Forward Egypt, based in Badr City near Cairo, has been described as an affiliate of the Pakistani Forward sports equipment group and was commissioned by Adidas to manufacture part of the Al Rihla supply for the 2022 FIFA World Cup. GS Group describes Forward Egypt as a partnership between GS Group and Forward Group that began in June 2022.

In January 2026, Arab News reported that Forward Sports planned to launch operations in Saudi Arabia as the kingdom increased investment in sports ahead of the 2034 FIFA World Cup. A separate Arab News report stated that Saudi and Pakistani representatives had discussed the proposed opening of a Forward Sports headquarters in Saudi Arabia.
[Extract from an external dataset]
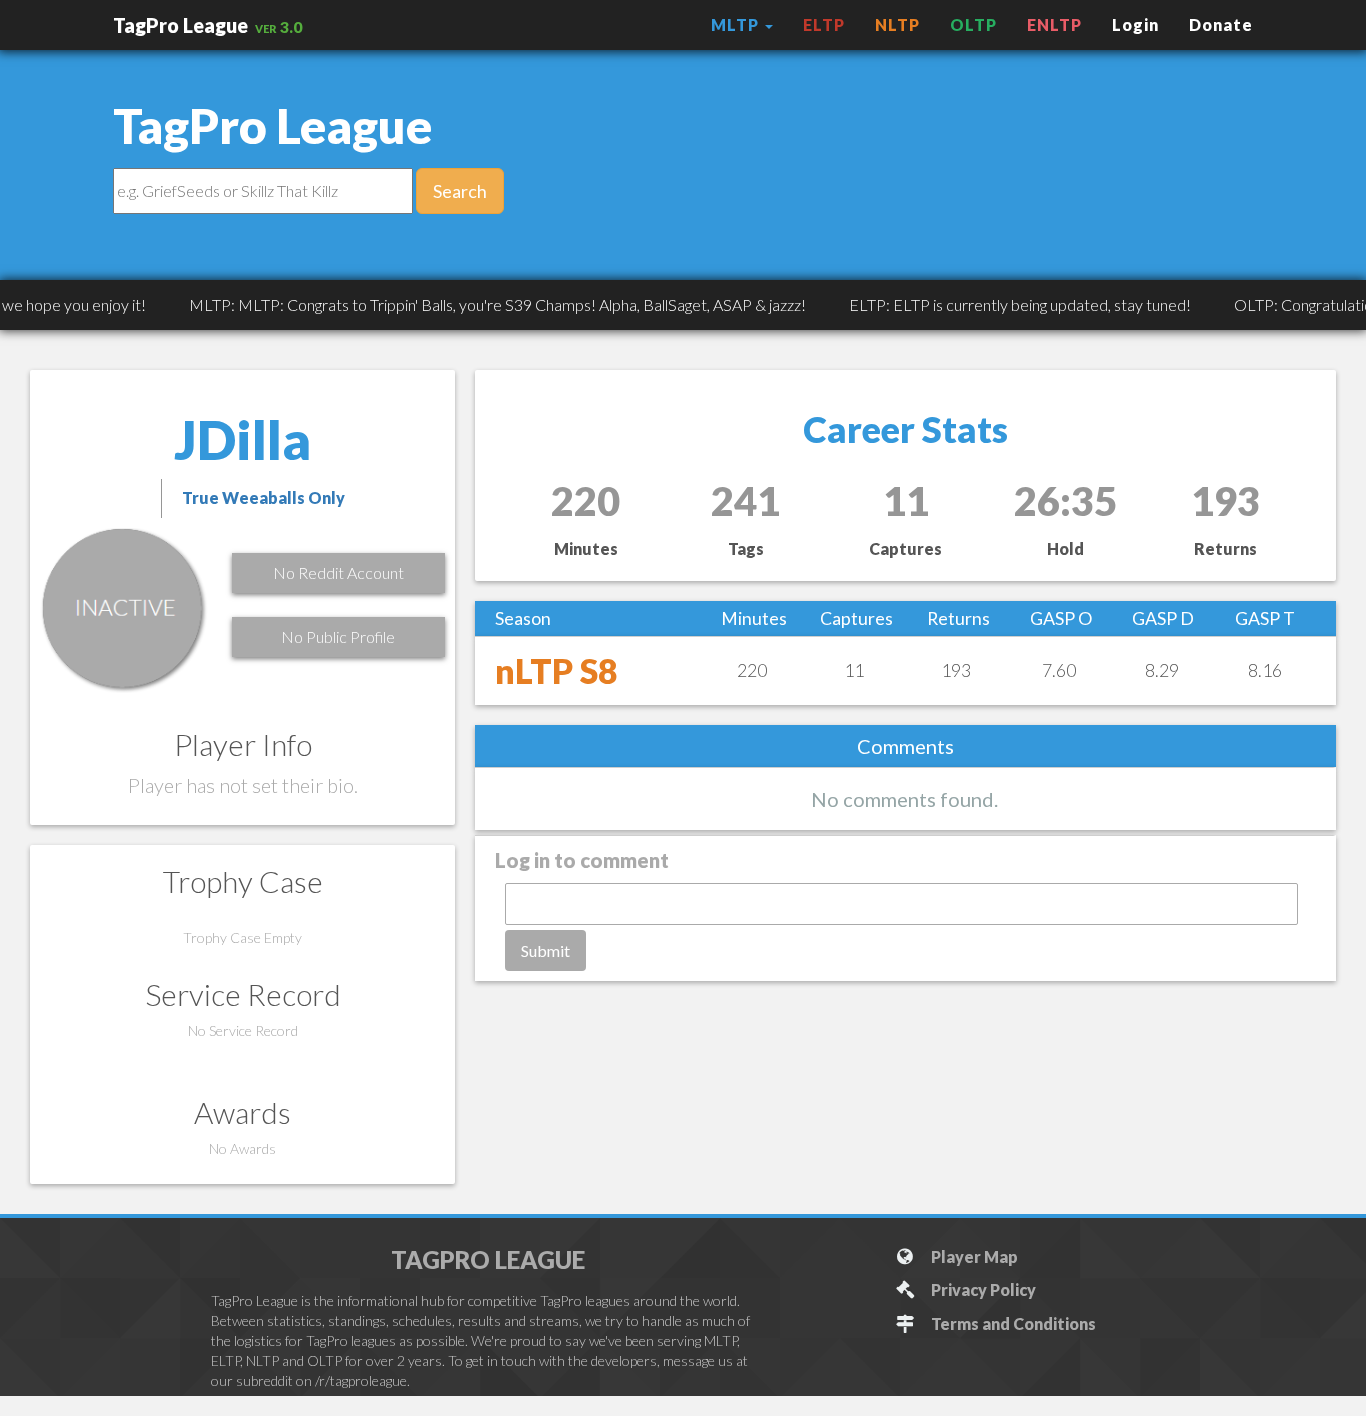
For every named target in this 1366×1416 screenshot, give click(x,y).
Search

== Labour practices and criticism ==

Forward Sports operates in an industry that has historically faced international scrutiny over child labour and labour conditions in Sialkot. During the 1990s, football stitching in Sialkot came under pressure from labour rights campaigns, leading to international monitoring arrangements and reforms in the wider industry. Signs at the entrance to Forward Sports and inside the factory stated that underage workers were not accepted, and Akhtar described a policy requiring workers to have identity cards before employment.

The industry's shift toward thermo-bonded and machine-assisted balls also affected labour patterns in Sialkot. The adoption of thermo-bonded ball technology reduced demand for hand-stitching and contributed to job losses among traditional stitchers, especially women who had previously worked from home. Organisations including UN Women, the International Labour Organization and local partners worked on retraining women affected by the decline in hand-stitching work.

In 2014, Akhtar said that workers at Forward Sports were paid the minimum wage. The News International reported that workers at the company confirmed the minimum-wage claim, while labour activists argued that skilled football workers should receive higher pay and raised wider concerns about social security, unionisation and piece-rate wages in Sialkot's football industry.

In 2016, The World reported that Forward Sports employed about 3,000 people, including around 600 women working on the assembly line.

== Recognition ==

The company CEO Khawaja Masood Akhtar has received Pakistani civil awards for his work in sports exports. He was awarded the Sitara-i-Imtiaz in 2019. In 2023, he was among the recipients of the Hilal-i-Imtiaz for sports exports.